Currently, Mediawiki automatically converts spaces before various punctuation ( ; ? ! ) into non-breaking spaces. It has been suggested that the same feature be implemented for spaces after section markers (§). For example, the following article currently includes 249 manually encoded non-breaking spaces due to the heavy use of section markers:
https://de.wikipedia.org/wiki/%C2%A7_175
Description
Details
Status | Subtype | Assigned | Task | ||
---|---|---|---|---|---|
Open | None | T15619 Add non-breaking spaces in additional places automatically | |||
Open | None | T119463 Automatically convert spaces after section markers (§) into non-breaking spaces |
Event Timeline
Found this part which seems related to the bug in Parser.php.
$fixtags = [
- french spaces, last one Guillemet-left
- only if there is something before the space '/(.) (?=\\?|:|;|!|%|\\302\\273)/' => '\\1 ',
- french spaces, Guillemet-right '/(\\302\\253) /' => '\\1 ', '/ (!\s*important)/' => ' \\1', ];
Is Section marker to be added here ?
If you "found this part", where did you find it?

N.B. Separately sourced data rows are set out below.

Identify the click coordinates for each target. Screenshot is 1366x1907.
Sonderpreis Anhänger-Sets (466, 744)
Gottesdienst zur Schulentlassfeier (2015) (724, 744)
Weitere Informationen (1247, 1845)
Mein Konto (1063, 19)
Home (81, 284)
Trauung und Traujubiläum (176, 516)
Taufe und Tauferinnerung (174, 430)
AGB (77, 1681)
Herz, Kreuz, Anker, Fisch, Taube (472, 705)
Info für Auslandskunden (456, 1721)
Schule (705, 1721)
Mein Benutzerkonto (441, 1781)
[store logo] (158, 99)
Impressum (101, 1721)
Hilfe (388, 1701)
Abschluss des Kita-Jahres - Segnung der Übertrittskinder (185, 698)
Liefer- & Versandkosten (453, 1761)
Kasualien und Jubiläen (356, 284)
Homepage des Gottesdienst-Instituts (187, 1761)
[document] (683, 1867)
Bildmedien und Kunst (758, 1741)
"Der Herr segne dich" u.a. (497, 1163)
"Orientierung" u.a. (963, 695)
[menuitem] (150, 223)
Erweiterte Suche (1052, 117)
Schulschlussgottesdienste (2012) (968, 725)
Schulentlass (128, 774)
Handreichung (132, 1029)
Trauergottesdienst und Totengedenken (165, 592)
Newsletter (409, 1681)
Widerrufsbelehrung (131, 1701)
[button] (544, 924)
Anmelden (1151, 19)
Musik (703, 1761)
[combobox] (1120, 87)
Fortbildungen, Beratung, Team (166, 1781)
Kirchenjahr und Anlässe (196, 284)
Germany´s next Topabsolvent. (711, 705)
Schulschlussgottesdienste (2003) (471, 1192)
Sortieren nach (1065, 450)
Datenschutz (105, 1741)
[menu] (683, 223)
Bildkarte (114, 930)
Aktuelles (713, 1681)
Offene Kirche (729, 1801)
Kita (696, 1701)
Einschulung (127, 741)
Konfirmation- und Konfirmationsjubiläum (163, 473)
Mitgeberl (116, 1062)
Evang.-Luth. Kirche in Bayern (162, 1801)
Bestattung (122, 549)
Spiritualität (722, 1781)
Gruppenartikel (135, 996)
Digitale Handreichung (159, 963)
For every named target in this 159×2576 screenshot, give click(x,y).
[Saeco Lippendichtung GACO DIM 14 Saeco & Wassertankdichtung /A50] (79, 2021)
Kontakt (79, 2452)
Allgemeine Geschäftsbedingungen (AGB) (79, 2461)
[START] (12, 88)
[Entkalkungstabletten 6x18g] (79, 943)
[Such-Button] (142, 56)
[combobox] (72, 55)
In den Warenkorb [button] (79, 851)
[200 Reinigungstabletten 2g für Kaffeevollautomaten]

Clear links and references are always welcome. Thanks!
@Aklapper The section of code is from includes/parser/Parser.php.
Line number 1297.
Should I proceed to add Section marker here ?
Created a patch to add non-breaking space after §.
Screenshot:
I have also uploaded the change to gerrit, needs review for the code.
@Harjotsingh: Thanks for the patch! Please follow https://www.mediawiki.org/wiki/Gerrit/Commit_message_guidelines and link to this task in your commit message, to automatically get a notification link here.
Change 274770 had a related patch set uploaded (by Harjotsingh):
Convert space after § to non-breaking spaces
Change 275203 had a related patch set uploaded (by Harjotsingh):
Convert space after § to non-breaking spaces
This would be a subtask/duplicate of T15619: Add non-breaking spaces in additional places automatically.
@cscott
You mentioned the parser tests here https://gerrit.wikimedia.org/r/#/c/275203/.
Which tests am I supposed to add and where can I find how to do so ?
Change 332037 had a related patch set uploaded (by Harjotsingh):
Convert space after § to non-breaking spaces
I don't like this kind of processing in the parser at all. Non-breaking spaces should be added while editing time and saved into the database and not added in parser time while output.
Imho This patch will fail. The code
'/(§) (.)/' => '§ '
would delete the character right from the space. It should be something like
'/§ (.)/' => '§ \\1'
or
'/§\K (?=.)/' => ' '
or
'/§\K \b/' => ' '
@seth
Yes it was deleting the next character and backreference was needed.
I've done the necessary changes.
Thanks !
Converting spaces to non-breaking spaces based on special replacement rules on parser time generates additional parser errors and sometimes unwanted effects. For some example problems with the current whitespace replacements in the parser see T40797. These problems are syntactical and may be solved by adding additional replacement rules, which makes everything more complex. There are also semantical problems, because a non-breaking space is semantical not wanted at all situations.
Here some real examples:
https://de.wikipedia.org/wiki/DIN_1505-2:
Danach folgt die Kennzeichnung, zum Beispiel § und dann die Zählung, die auch die Untergliederung, wie gezählte Absätze oder ...
https://de.wikipedia.org/wiki/Codepage_437
Dem Steuerzeichenbereich 00hex–1Fhex sind verschiedene, mit Ausnahme des Paragraphenzeichens § nicht druckbare Grafikzeichen zugeordnet, die zum einen ...
https://de.wikipedia.org/wiki/Halbeink%C3%BCnfteverfahren
Beispielsweise befreite Buchstabe d dieses § die Hälfte der Bezüge ...
Of course it is possible to add workarounds in the wikitext to work around these parser errors. When changing the parser these workaround must be inserted in the wiki before changing the parser.
I think it is not worth. I think the better solution is to add this automatic replacement rules in to the wikieditor. When there is a unwanted replacement error then it can fixed in the editor.
Visual Editor makes it very easy to add automatic replacement rules. However, the might be seen as ugly by wikitext editors. T5461: Syntax extensions: special character, e.g. underscore, for non-breaking space ( ) would make the wikitext look much nicer when explicit are added, and give editors full control over their placement (or not).
The current automatically replacement for French spacing in the parser generates problems an several places, for example in T5158.
Replacement rules in the editor are better. To avoid the ugly in the wikieditor the Unicode character U+00A0 should be used. T181677 implements a syntax highlight for U+00A0 in the CodeMirror wikitext editor.
@Harjotsingh: Hi! This task has been assigned to you a while ago. Could you maybe share an update? Do you still plan to work on this task? Thanks! :)
This task has been assigned to the same task owner for more than two years. Resetting task assignee due to inactivity, to decrease task cookie-licking and to get a slightly more realistic overview of plans. Please feel free to assign this task to yourself again if you still realistically work or plan to work on this task - it would be welcome!
For tips how to manage individual work in Phabricator (noisy notifications, lists of task, etc.), see https://phabricator.wikimedia.org/T228575#6237124 for available options.
(For the records, two emails were sent to assignee addresses before resetting assignees. See T228575 for more info and for potential feedback. Thanks!)
Change 332037 abandoned by Thiemo Kreuz (WMDE):
[mediawiki/core@master] Convert space after § to non-breaking spaces
Reason:
4 years old, disputed and in conflict. This is easy to redo or reopen if it's still needed.